Challenge # 2: Create a well-constructed argument
As you look at the heading immediately above, you may be thinking “Hey wait a minute! You said to summarize, not make an argument!” Yes, I know that we’re talking about the Source-based essay now, not the Argumentative Essay. But in the Source-based essay, you still need to put forth an argument… in a sense.
As the Praxis Core Writing Study Companion indicates on pages 35-40, you are expected to put forth an argument in your Source-based essay. But in this case, you don’t need to choose your own argument, as you would in the Core Writing Argumentative Essay. Instead, the argument is chosen for you—the Praxis specifically wants you to assert that the issue covered in the passages in an important one. You will further be expected to claim that there is significant public debate surrounding the issue at hand.
To support the argument that the essay prompt issue is an important matter of public debate, you’ll use information from both passages as evidence. The writers of the passages clearly find the issue important—otherwise they wouldn’t be writing opinionated articles about the issue. Look for author-provided evidence of the subject matter’s importance. Then look at the distinct opinions in each piece of writing. Compare these opinions side-by-side to demonstrate the nature of the controversy surrounding the topic.

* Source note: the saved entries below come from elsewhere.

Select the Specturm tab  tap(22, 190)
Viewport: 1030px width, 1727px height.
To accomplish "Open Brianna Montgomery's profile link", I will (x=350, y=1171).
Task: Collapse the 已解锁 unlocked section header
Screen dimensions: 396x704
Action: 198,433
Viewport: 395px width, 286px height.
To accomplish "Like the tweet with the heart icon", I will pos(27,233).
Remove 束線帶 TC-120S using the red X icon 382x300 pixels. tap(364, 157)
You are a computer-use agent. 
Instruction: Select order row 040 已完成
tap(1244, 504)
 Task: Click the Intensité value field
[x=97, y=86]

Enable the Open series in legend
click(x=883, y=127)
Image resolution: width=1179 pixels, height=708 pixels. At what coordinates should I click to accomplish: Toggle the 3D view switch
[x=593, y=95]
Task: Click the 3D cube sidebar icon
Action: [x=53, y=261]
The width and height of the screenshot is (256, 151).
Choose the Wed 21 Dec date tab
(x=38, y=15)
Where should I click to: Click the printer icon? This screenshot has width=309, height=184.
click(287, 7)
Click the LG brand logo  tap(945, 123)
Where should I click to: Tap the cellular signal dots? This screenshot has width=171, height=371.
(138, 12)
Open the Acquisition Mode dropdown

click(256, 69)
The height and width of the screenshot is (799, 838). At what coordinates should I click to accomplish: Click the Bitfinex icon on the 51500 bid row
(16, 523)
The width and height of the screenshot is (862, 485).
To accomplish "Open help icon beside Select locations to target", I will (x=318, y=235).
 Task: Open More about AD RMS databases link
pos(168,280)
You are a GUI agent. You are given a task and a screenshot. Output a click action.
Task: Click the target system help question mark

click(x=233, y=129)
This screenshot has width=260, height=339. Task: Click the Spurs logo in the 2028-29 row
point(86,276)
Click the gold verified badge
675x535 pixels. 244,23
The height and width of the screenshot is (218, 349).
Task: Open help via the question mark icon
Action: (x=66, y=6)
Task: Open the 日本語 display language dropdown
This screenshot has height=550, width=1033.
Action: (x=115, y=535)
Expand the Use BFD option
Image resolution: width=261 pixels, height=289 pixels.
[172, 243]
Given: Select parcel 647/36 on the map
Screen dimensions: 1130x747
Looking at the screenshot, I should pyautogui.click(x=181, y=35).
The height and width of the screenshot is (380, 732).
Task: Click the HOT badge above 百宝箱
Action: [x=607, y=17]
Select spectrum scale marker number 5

Challenge # 3: Be objective
Remember that you’re not putting forth your own opinion on this second Core Writing essay. You’re merely summarizing the opinions of others, as seen in separate opinion pieces on the same topic. The idea here isn’t to side with one opinion or the other. Instead you’ll be expected to write a factual report on the issue from the two passages, taking the perspectives of both authors into account. In other words, you’re writing about a social issue and a debate related to the social issue, rather than actually taking a side within a social issue debate.
Never let your personal opinion distract you from the skills being tested in the Praxis Core Source-based Essay: reading comprehension and summarizations. And be sure to consciously shift gears as you begin this second essay task. Many students unthinkingly stay in “personal opinion mode” as they start to write the source-based essay, because they’ve just finished defending their own opinion the inital argument-based essay prompt on the test.
Challenge # 4: Keep an eye on the quality of your writing
On the Praxis Core, the key “good writing” components of the Argumentative Essay are also essential for a top-scoring Source-based Essay. To score well in this second Praxis Core essay, you need to have a logical progression of ideas that is expressed through error-free writing, just as you would in the first Core Writing Essay prompt.